I’m a high school student in Gig Harbor, and I’m one of the lead organizers for March For Our Lives Seattle on Saturday. I originally got involved because my friend recently move to Parkland, Florida, with the rest of his family.
My friend was in school when Nikolas Cruz walked in and opened fire. My friend was one of those students fortunate enough to survive the shooting. His history teacher was not.
The story he recounts is heartbreaking. He told me how he had to shelter in place, and how he felt like a sitting duck. He ran through a field to what he hoped was safety, all the while not knowing if he would survive.
He lost classmates and teachers and has to live with this memory for the rest of his life.
Sadly, he is not alone. Since Sandy Hook, 7,000 kids have died in their classrooms or in their communities, yet our elected officials refuse to act on basic gun-safety measures. This is why I march.
When I first heard about the shooting, I didn’t think much about it. Don’t get me wrong, I was devastated for those who lost their lives, but that’s it. The new normal.
I hear this a lot from my friends; these horrible shootings are now commonplace and we are feeling desensitized. All the while I just hear excuses from our elected officials.
Many of them blame mental health, but only three to five percent of gun fatalities are directly related to mental illness. What about the other 95 percent?

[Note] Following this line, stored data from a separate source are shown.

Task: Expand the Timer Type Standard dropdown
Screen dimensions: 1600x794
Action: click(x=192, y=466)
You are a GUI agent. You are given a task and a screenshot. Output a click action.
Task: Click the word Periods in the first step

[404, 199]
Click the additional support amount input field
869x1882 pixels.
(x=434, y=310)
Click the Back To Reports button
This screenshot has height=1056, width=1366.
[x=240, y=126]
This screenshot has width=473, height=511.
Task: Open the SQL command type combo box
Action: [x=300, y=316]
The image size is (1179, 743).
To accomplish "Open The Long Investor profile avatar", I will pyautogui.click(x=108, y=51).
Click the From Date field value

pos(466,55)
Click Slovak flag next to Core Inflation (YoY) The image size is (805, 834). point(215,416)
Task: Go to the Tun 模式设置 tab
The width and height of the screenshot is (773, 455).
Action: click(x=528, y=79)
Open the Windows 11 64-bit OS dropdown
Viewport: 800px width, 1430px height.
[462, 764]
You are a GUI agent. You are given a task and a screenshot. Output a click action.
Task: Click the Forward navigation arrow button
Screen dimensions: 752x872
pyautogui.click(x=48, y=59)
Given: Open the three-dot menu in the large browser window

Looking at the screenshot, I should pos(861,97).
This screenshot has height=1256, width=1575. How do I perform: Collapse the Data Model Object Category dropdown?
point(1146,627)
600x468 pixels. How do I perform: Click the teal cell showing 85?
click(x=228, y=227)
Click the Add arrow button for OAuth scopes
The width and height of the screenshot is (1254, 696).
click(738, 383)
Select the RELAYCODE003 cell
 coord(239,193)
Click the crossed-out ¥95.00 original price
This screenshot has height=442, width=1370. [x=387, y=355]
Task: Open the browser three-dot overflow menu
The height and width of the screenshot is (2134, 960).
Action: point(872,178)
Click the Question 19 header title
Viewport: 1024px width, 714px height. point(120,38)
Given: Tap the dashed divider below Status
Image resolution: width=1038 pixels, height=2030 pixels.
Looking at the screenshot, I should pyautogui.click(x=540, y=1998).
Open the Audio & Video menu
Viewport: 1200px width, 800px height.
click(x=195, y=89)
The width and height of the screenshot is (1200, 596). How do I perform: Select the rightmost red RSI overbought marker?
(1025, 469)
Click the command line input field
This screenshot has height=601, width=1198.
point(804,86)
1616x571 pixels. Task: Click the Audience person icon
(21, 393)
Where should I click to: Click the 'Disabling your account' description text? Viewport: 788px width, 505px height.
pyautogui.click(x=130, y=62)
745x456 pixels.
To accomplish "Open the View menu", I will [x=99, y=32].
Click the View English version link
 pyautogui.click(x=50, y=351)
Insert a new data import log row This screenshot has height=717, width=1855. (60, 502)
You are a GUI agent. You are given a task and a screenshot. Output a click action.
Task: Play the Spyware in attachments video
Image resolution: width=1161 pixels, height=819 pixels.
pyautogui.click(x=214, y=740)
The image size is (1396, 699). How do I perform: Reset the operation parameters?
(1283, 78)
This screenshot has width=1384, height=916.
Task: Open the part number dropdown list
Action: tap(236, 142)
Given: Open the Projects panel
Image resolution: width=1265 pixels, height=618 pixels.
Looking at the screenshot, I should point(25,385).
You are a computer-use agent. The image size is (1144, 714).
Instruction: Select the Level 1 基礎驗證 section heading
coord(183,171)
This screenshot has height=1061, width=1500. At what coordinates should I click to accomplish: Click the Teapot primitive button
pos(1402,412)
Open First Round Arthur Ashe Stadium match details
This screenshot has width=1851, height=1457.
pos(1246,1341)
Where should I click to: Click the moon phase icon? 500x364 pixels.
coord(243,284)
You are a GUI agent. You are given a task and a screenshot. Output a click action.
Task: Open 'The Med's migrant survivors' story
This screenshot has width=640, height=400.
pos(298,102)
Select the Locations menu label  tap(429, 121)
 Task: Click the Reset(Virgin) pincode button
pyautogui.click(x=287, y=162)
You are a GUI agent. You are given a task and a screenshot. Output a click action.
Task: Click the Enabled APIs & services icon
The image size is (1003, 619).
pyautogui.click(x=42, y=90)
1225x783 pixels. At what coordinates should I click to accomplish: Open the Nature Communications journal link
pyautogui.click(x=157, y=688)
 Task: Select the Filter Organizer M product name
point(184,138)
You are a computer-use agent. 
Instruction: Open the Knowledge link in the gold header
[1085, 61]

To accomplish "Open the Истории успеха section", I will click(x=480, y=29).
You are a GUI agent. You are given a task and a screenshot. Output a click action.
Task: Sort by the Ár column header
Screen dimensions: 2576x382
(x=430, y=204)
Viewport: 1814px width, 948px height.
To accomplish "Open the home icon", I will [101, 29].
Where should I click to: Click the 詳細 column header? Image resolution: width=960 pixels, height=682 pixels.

We can hide behind the Second Amendment, but did our founding fathers intend for any American over the age of 18 to have access to high-capacity, assault rifles intended for war?
Yet the fact is that an AR-15 was used at Marjory Stoneman Douglas High School to murder 17 innocent people. An AR-15 was also used in Las Vegas to take 58 lives and in Orlando to kill 50 people.
This is a weapon of destruction meant to inflict the greatest amount of harm as efficiently as possible. It defies logic to put it in the hands of civilians of any age.
What March for Our Lives Seattle participants are asking for is common-sense gun-safety legislation.
I should not go to school every single day wondering if it will be my last.
In addition to a ban on all semiautomatic and automatic weapons, we want the age of purchase for firearms to be raised from 18 to 21. We also want to make sure our teachers are never put in a position where they are armed. We want stricter universal background checks.
These are basic measures that should be fair to any reasonable gun owner, and in fact, almost 80 percent of gun owners support common-sense gun legislation.
Lastly, we ask that our elected officials stop taking support from the NRA.
They say that kids don’t understand the facts but we do know this: Every single day in this country, we are being killed in our schools or in our communities.
I believe that we, as a country, will look back on this time in disbelief and shame that more wasn’t done to protect innocent people.
Let’s protect the USA, not the NRA.
I am a 17-year-old and alone am virtually powerless. But I’m joining with kids all over Washington, and throughout the country, and together we can no longer be ignored.
Saturday’s march is not the end of our activism; it is the beginning of a movement that we will continue until we see real, lasting change.
I’m marching for everyone in this country who believes the time to act on gun-safety legislation is now. Won’t you join me?